Category Archives: Fitness Challenges

WELCOME SUMMER

Today I woke up and felt a rush of energy as I realized it was the first day of summer. This is the longest day of the year and I have only been waiting for 9 months for this day to come.  I do love autumn as well so maybe 6 months is more like it but either way it is here.  My body enjoys the heat and humidity and I often tell people that my 3 favorite H’s are hazy, hot and humid.  Most people don’t believe me when I tell them but the reality is that our bodies and lungs like a little moisture in the air and my body in particular craves this weather and needs this warmth.  I can start to back off my Raynaud’s medications in the summer as my body is able to have more warmth and I spend more time outside getting vitamin D, as well as I just spend more time in the fresh air living life.

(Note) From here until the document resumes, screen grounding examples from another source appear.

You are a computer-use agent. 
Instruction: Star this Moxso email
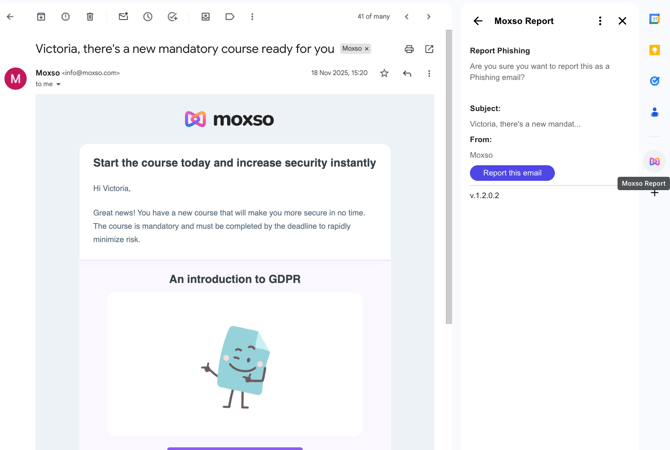384,73
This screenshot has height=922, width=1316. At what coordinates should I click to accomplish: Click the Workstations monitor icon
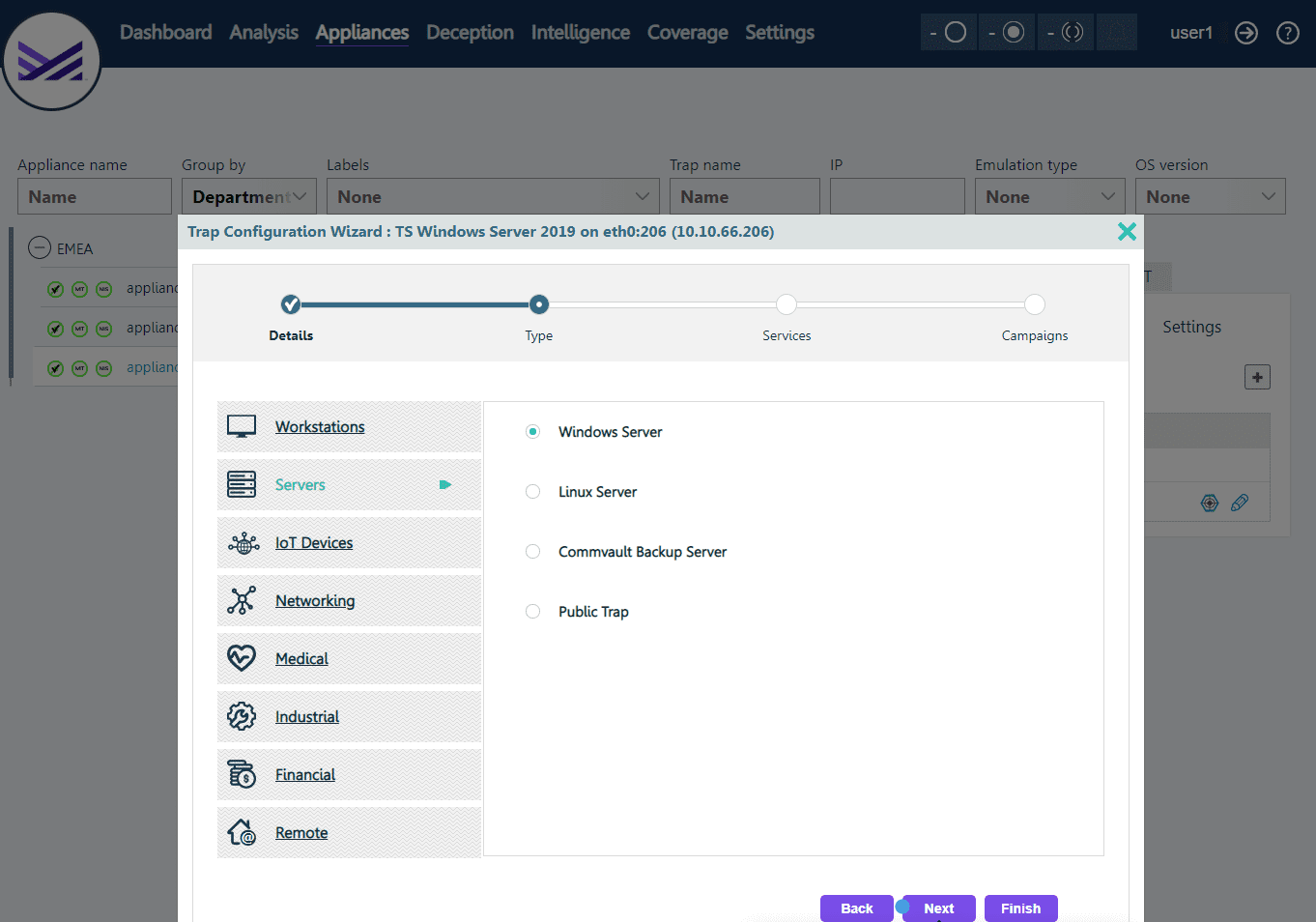242,426
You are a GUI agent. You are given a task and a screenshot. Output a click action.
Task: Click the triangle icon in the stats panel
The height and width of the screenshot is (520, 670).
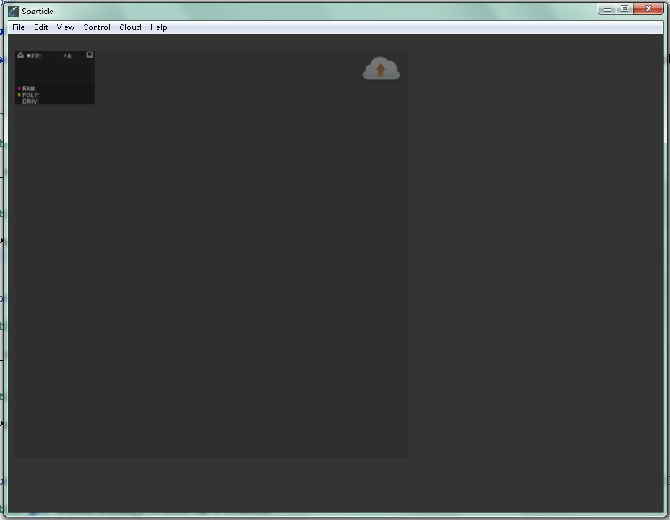coord(20,55)
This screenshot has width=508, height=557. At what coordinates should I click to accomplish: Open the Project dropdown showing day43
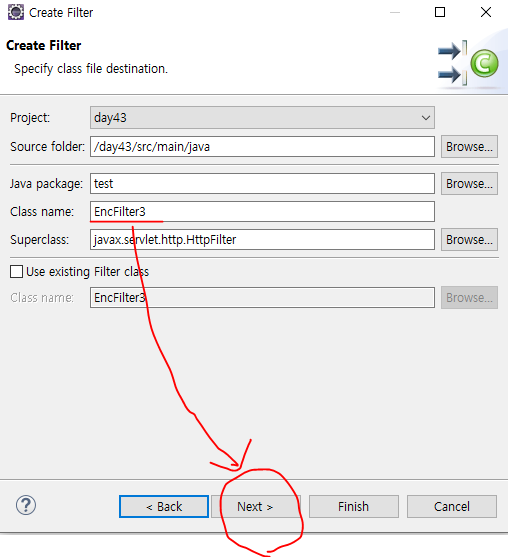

I rode in the Tour de Cure on June 11th and although it was 92 degrees I was ready to ride.  Tour de Cure is a ride for diabetes and even though I do not have diabetes, Type I diabetes is an autoimmune disease.  My thought is that any research done towards autoimmune disease is a win for the whole autoimmune community. The heavy hitters are Diabetes, Crones, Celiac, and MS.  As they come up with new equipment, medication and science based research for these autoimmune diseases they are likely to come up with some for other diseases.  I don’t know how much if any time, research, money and attention is given to MCTD but benefits are reaped when they can figure out what causes this disease.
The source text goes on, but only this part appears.